Can I dry wood in the oven?
When a friend cut a large maple log in half for firewood, the inside was beautifully spalted throughout. He cut it into 12" pieces 18" long for me. Can I dry these pieces in the oven, or would it be better to air-dry them? (I'm eager to start on a mantel clock I want to make from a WOOD® magazine plan.)
—Mark Ball, Duluth, Minn.
Oven-drying or microwaving wood could be a recipe for trouble, Mark. Drying those 4"-thick pieces in a kitchen appliance invites splits and warps, warns Richard Bergman, research chemical engineer for the USDA Forest Products Laboratory.

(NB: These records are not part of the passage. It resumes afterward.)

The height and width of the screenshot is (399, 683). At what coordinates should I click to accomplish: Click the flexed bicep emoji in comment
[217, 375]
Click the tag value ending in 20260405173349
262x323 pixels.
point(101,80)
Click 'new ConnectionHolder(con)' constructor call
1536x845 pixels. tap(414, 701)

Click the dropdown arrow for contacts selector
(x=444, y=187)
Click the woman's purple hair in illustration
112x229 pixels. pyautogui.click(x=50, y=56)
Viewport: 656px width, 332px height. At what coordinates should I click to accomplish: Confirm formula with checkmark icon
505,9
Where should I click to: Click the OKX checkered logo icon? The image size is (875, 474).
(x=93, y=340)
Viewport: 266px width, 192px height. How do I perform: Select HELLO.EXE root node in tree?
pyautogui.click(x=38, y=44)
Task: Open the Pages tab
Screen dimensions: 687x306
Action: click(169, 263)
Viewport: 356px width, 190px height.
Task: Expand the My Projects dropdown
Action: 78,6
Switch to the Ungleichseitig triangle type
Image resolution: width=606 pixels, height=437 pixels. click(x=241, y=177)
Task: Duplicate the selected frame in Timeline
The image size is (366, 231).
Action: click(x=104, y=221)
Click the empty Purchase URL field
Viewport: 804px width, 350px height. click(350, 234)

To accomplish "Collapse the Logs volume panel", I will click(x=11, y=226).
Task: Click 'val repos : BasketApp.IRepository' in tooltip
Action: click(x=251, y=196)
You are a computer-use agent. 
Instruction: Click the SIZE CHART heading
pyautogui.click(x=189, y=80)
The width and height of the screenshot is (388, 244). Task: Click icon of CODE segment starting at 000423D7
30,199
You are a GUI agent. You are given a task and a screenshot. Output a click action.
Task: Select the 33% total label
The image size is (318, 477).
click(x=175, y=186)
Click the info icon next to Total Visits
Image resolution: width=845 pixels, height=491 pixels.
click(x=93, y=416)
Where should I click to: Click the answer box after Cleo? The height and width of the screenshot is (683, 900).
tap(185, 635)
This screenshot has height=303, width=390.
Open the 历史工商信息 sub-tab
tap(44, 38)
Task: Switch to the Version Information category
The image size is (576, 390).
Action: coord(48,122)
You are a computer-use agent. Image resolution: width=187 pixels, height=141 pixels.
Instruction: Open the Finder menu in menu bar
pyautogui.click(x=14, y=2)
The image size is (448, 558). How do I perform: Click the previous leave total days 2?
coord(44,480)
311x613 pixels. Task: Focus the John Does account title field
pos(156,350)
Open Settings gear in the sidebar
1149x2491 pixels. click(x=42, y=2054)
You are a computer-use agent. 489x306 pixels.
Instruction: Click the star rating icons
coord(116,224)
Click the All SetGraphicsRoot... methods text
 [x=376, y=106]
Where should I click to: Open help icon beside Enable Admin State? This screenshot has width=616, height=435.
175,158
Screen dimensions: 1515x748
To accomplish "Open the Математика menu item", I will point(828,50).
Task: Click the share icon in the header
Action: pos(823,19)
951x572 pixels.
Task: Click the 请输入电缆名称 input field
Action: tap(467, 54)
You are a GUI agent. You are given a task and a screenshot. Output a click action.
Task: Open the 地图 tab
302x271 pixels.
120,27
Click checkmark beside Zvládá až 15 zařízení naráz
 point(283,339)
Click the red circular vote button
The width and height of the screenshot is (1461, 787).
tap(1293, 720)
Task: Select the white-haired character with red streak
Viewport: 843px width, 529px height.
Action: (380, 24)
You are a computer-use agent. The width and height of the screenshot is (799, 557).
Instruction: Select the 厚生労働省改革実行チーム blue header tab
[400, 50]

Instead, coat the freshly cut ends with polyurethane finish, and allow the pieces to air-dry in a place protected from rain and snow.
"Air-drying and sheltering the pieces while allowing air flow would be the best method, unless you know of a small custom kiln dryer, preferably a vacuum kiln, which would be quite expensive," Bergman says. "Air-drying the pieces would take a couple of years, but allows a gradual drying to minimize drying stresses for thick lumber."
The good news is that the wood may already be dry enough to use, considering that spalting forms in trees that have been dead long enough for the wood to begin decaying. Check the pieces with a moisture meter, as shown above, to see whether they're between 6 and 8 percent. If they're close to that, consider allowing them to air dry the rest of the way.